◆ **WORK TASK**: The output should hold exactly, and only, the lines from the line bearing "Given: Return to quiz list via circled arrow" through the last line of the listing below, and no pictures.

◆ **MATERIALS PROVIDED**:
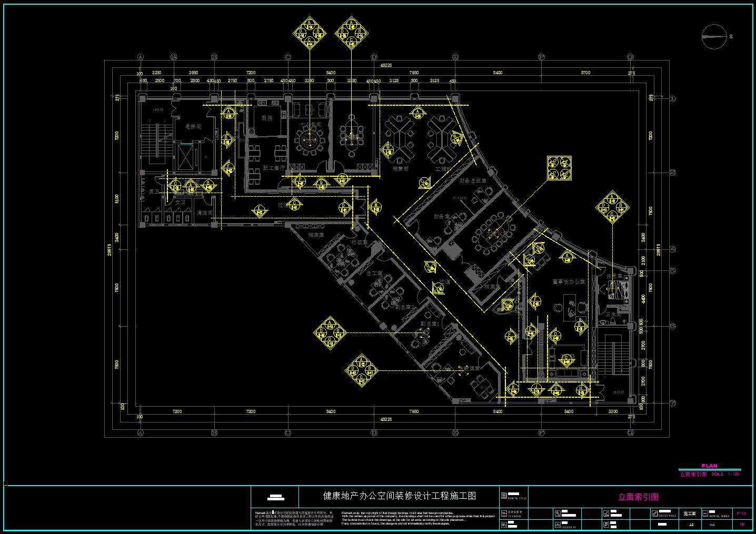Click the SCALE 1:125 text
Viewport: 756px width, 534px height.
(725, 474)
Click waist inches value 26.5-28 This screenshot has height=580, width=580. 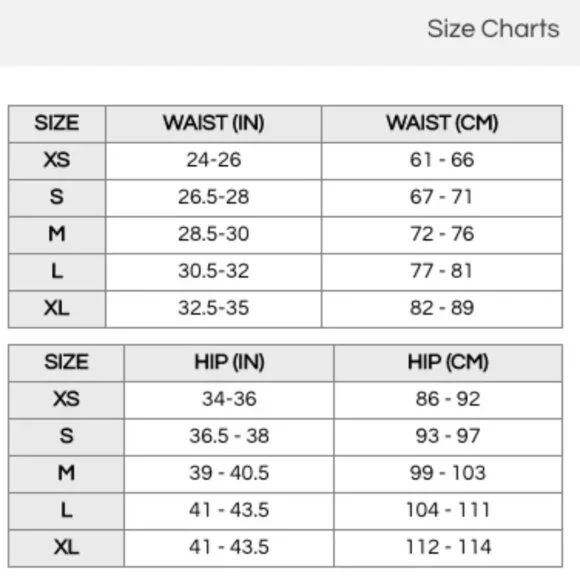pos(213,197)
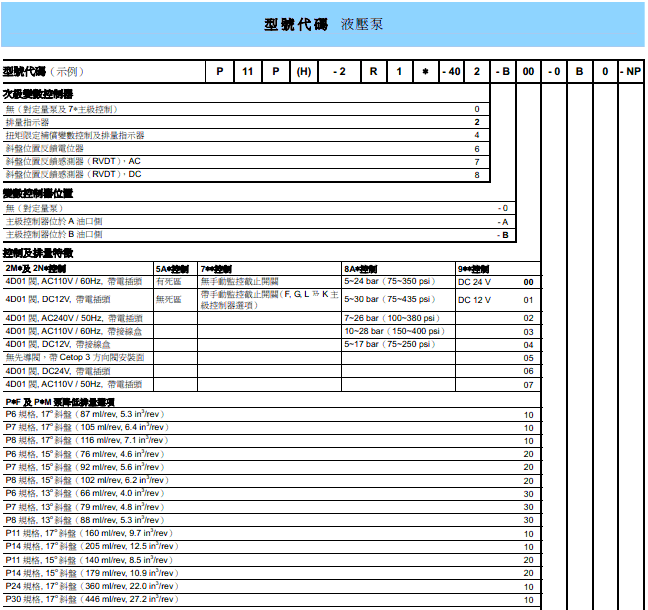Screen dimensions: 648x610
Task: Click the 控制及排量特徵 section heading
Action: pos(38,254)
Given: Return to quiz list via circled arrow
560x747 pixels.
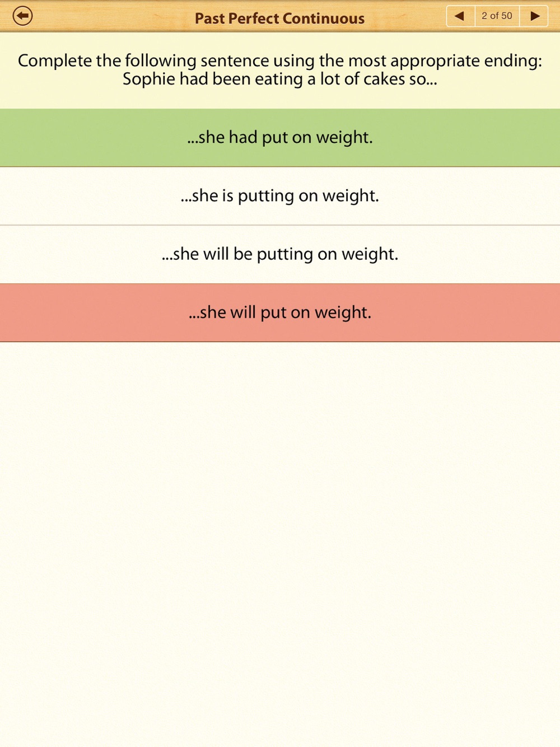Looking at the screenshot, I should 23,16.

◆ **TASK RESULT**:
Given: Return to quiz list via circled arrow
560x747 pixels.
Looking at the screenshot, I should 23,16.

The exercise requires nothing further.